━━━━━ INPUT ━━━━━

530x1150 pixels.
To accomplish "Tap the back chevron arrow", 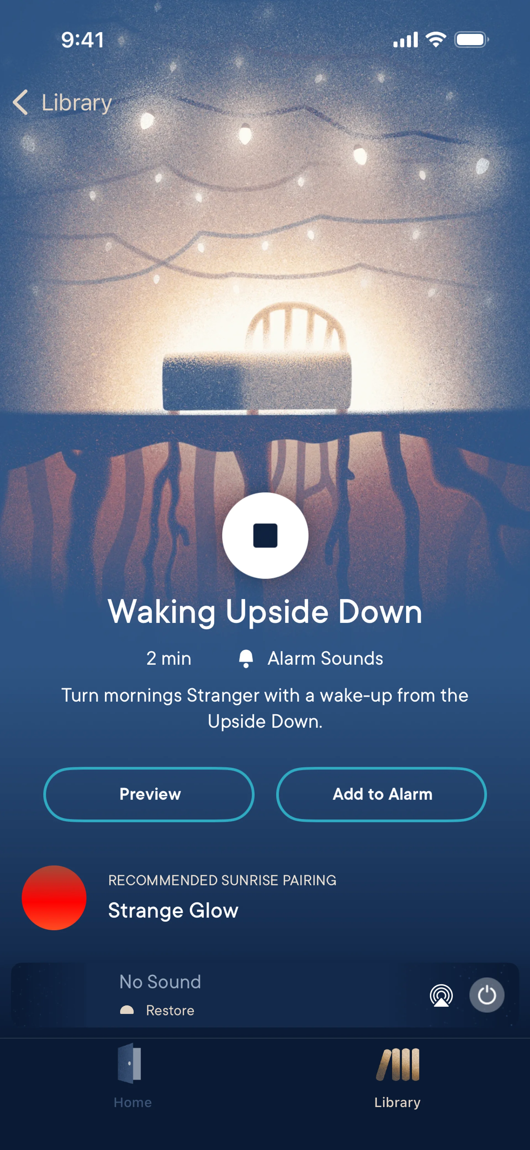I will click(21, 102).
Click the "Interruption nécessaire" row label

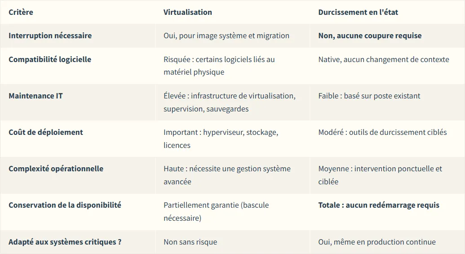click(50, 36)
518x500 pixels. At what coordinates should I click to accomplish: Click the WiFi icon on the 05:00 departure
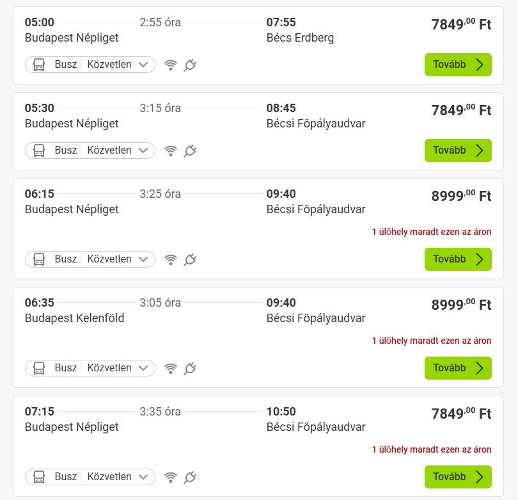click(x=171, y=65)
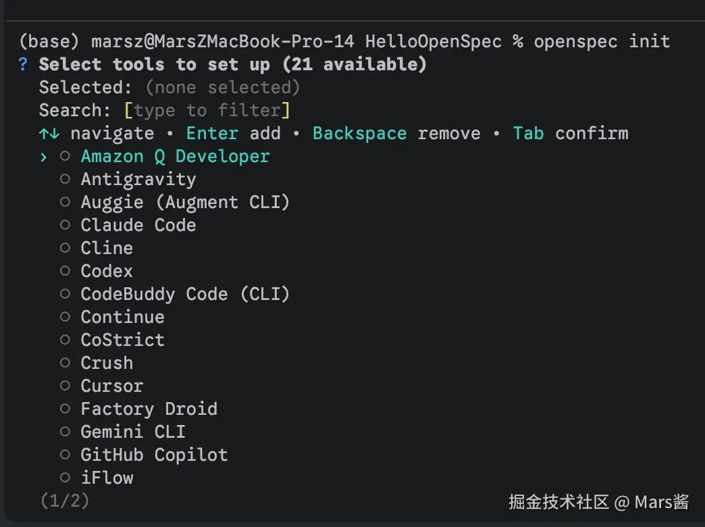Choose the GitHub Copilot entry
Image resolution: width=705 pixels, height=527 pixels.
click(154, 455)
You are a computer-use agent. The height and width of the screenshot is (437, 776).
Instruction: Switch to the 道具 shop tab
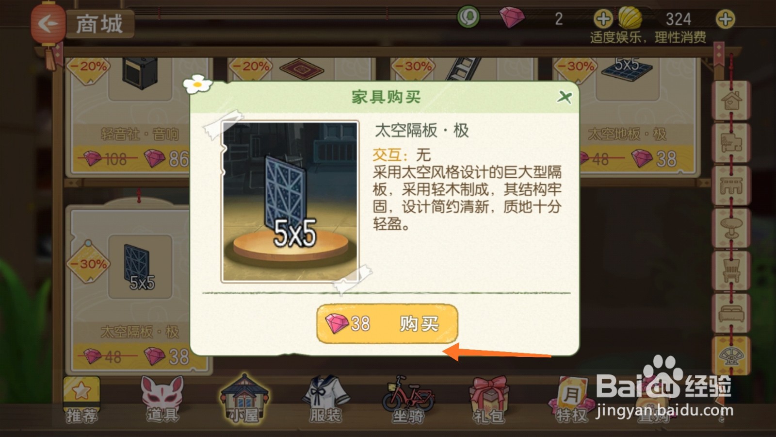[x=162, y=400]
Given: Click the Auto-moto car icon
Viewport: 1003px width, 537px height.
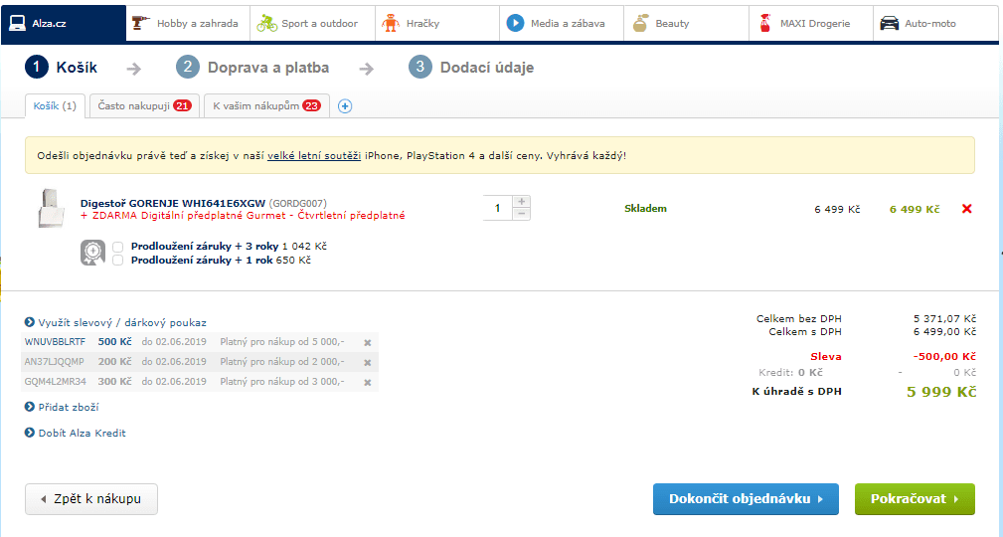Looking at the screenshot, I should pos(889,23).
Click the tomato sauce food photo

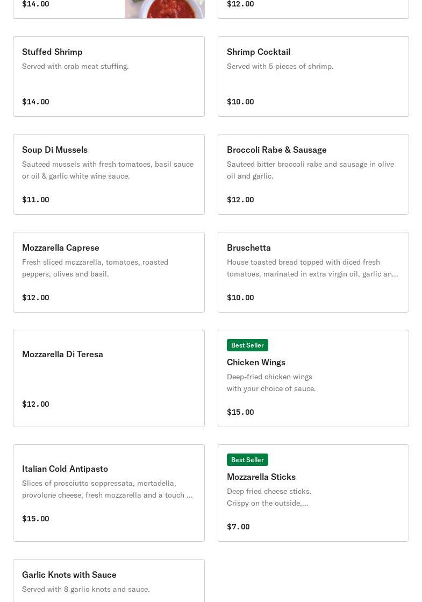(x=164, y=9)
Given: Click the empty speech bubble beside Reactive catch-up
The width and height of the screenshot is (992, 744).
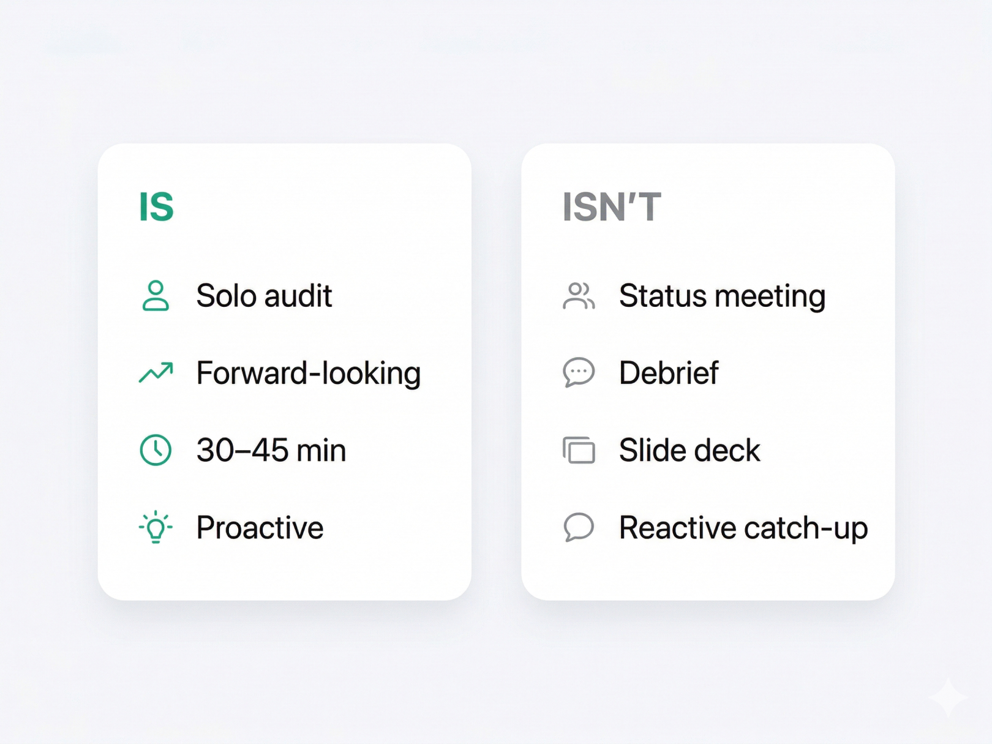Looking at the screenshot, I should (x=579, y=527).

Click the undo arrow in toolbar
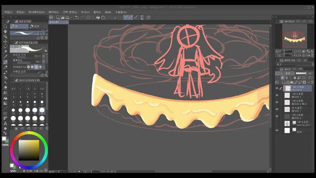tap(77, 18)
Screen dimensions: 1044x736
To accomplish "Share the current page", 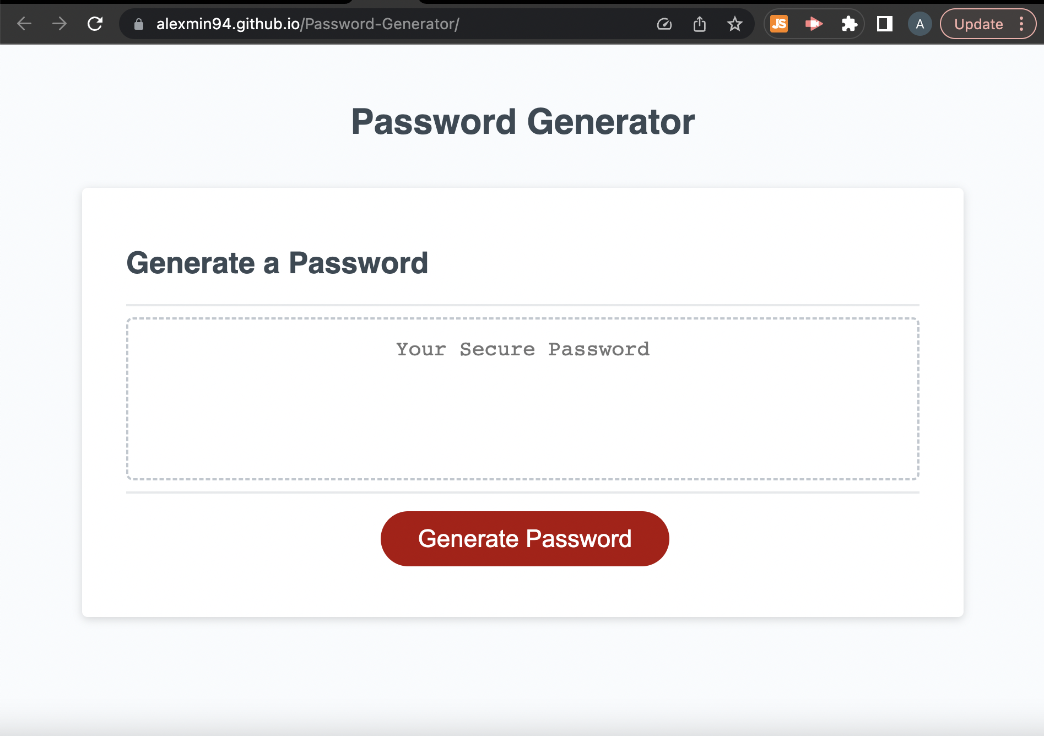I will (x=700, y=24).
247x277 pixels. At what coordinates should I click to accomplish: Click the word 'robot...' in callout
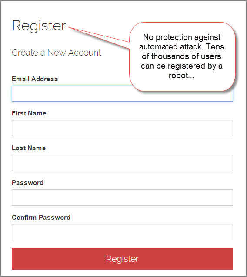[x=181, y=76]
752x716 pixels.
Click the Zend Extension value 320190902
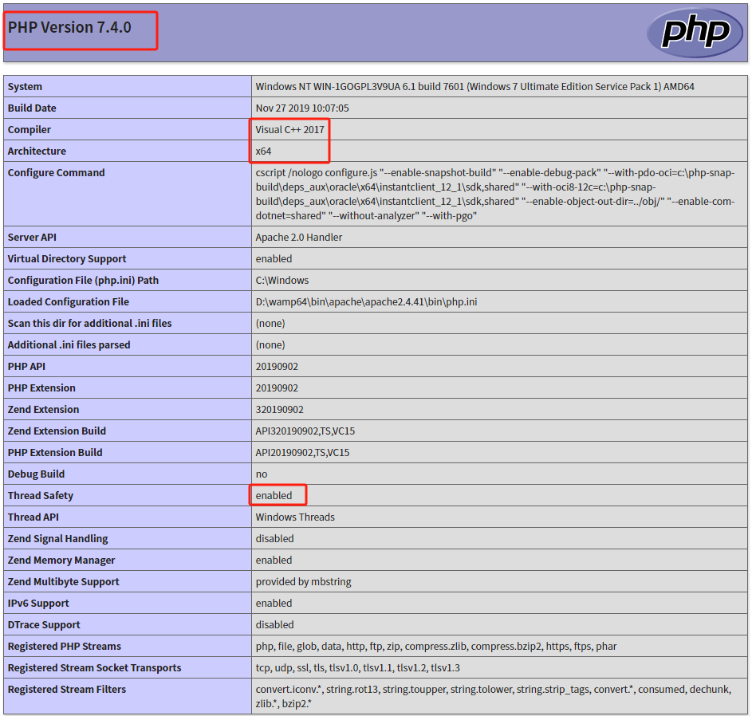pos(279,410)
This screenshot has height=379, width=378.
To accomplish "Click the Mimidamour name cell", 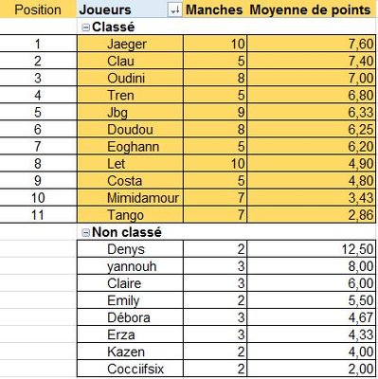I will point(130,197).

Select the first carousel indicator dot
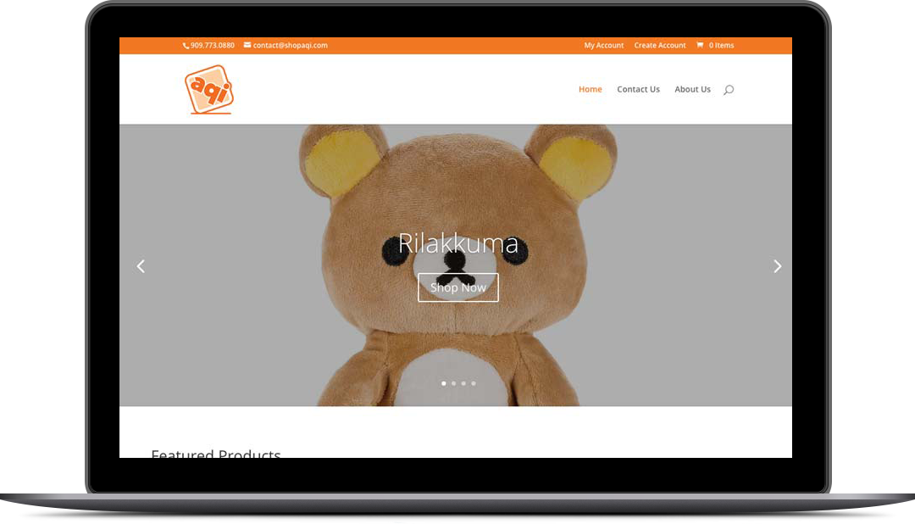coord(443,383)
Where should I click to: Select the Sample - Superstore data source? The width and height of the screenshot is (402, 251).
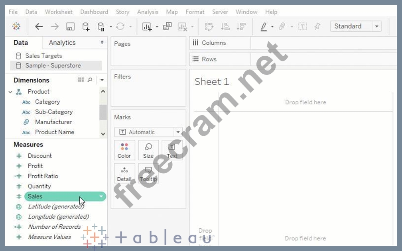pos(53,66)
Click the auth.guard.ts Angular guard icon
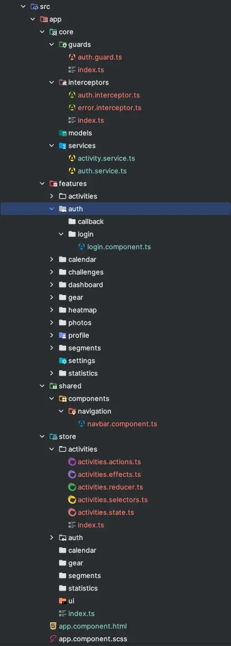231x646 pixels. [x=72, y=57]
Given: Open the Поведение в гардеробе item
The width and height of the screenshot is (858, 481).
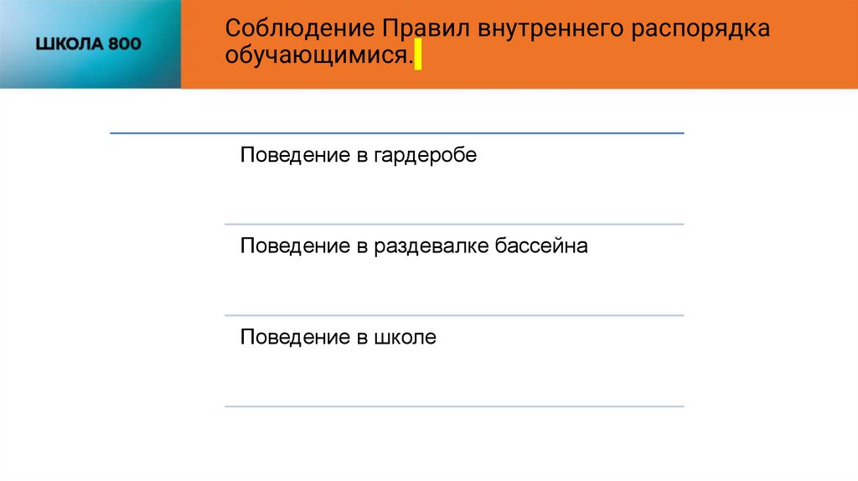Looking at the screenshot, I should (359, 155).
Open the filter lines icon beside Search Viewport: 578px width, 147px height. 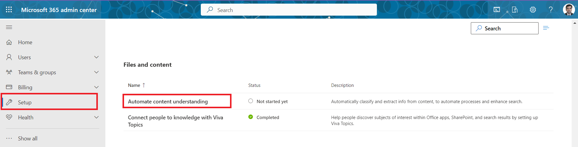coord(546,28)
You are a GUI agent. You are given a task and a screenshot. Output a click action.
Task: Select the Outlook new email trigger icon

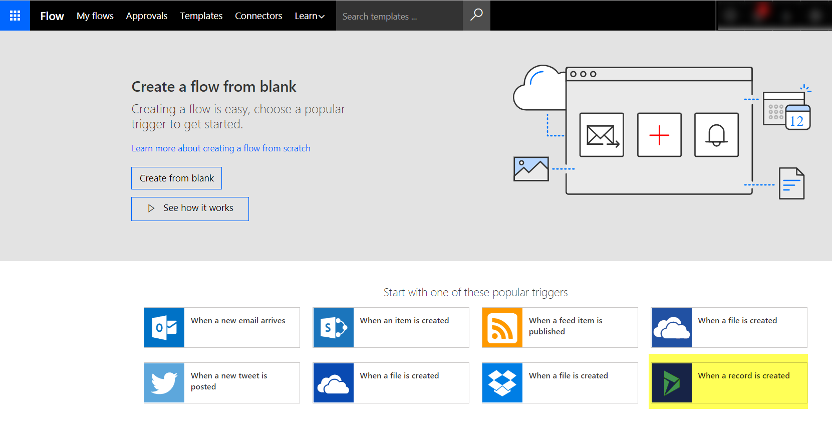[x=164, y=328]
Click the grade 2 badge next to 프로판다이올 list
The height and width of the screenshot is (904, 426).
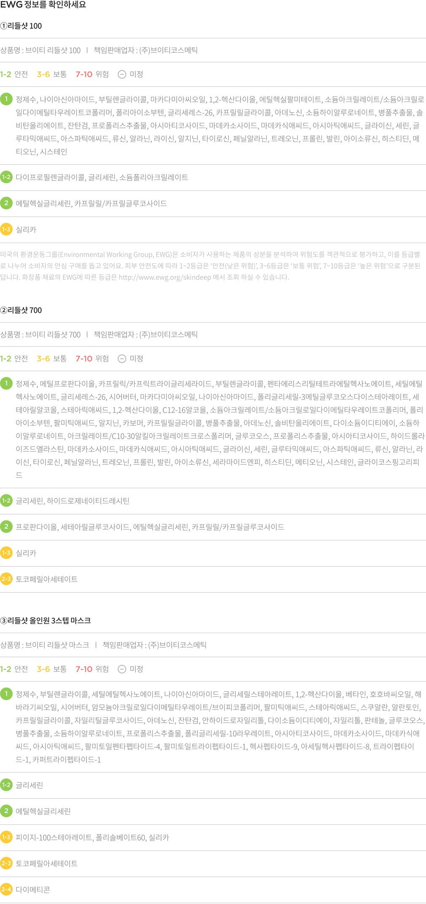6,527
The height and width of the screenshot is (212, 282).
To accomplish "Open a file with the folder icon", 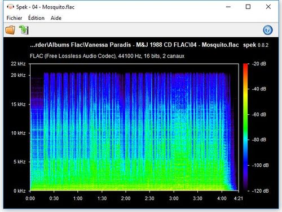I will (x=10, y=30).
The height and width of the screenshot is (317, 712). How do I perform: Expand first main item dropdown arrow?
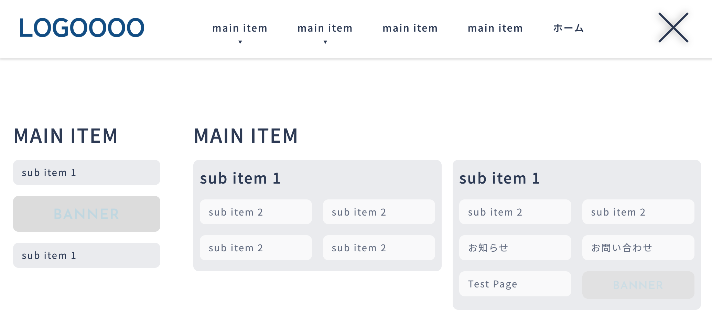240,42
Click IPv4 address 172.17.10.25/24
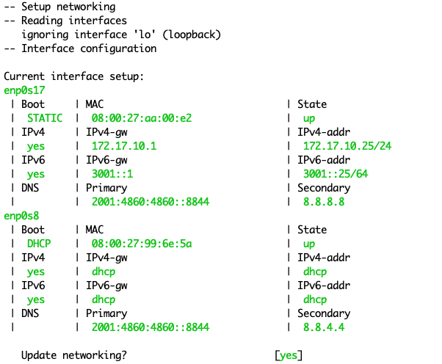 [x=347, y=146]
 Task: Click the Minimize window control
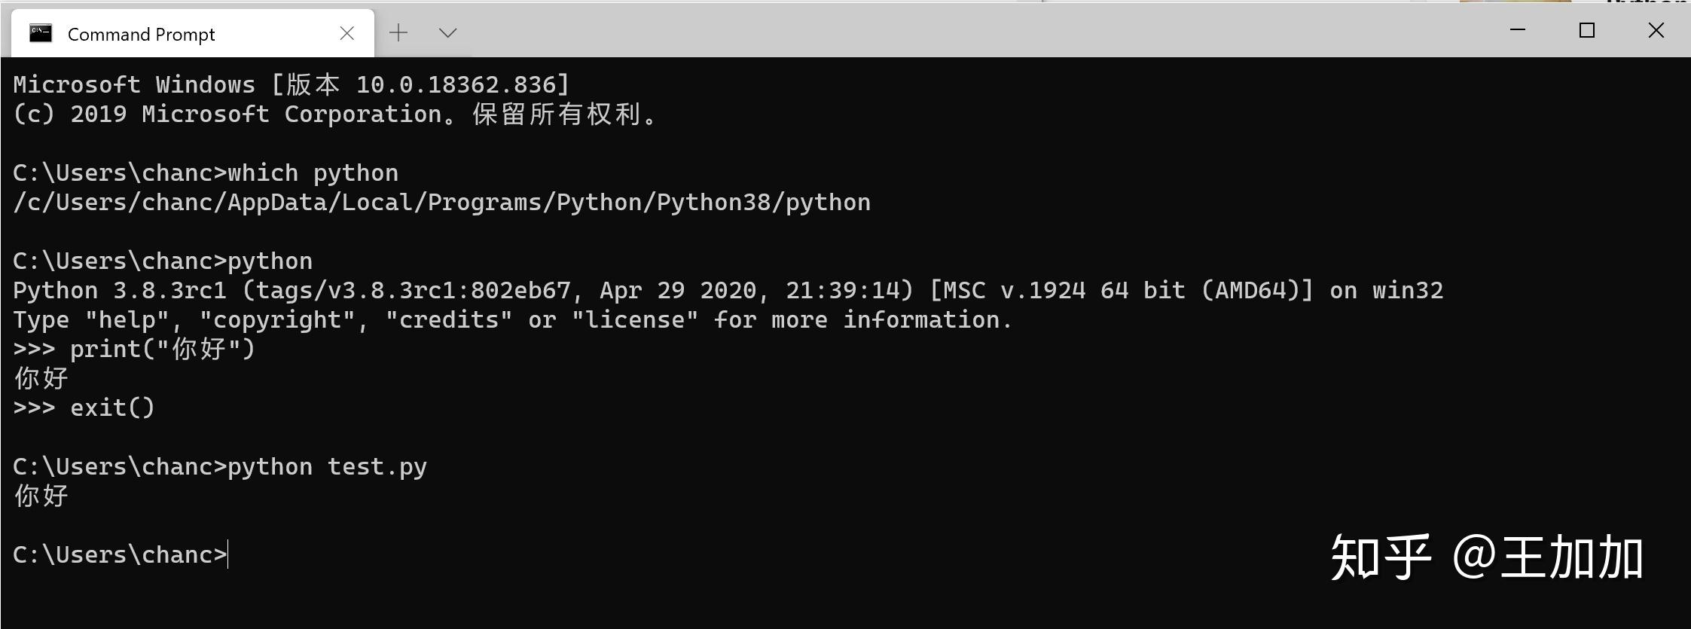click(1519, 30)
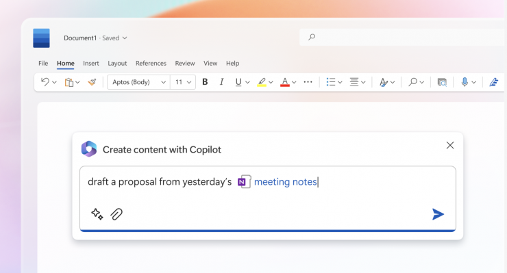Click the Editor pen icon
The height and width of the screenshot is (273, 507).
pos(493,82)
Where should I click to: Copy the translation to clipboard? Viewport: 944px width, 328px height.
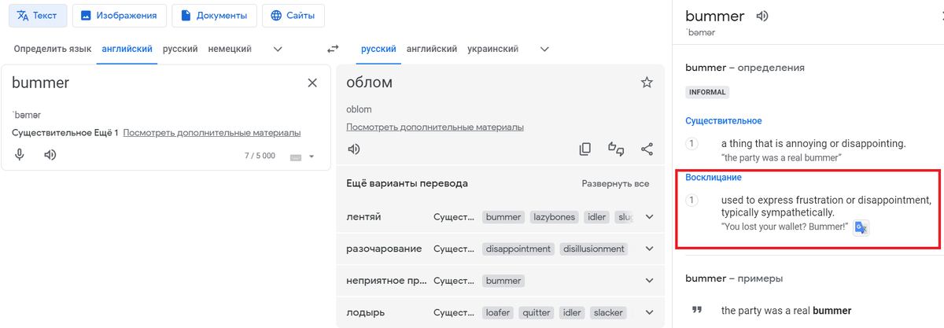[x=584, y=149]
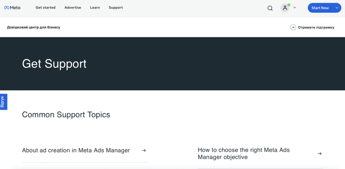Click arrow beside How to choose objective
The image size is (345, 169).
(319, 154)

━━━━━

• **TASK PROMPT**:
Show all lines from the records above where the word "agent" occurs.

• **FINISHED EXERCISE**:
You are a computer-use agent. The height and width of the screenshot is (437, 776).
You are a GUI agent. You are given a task and a screenshot. Output a click action.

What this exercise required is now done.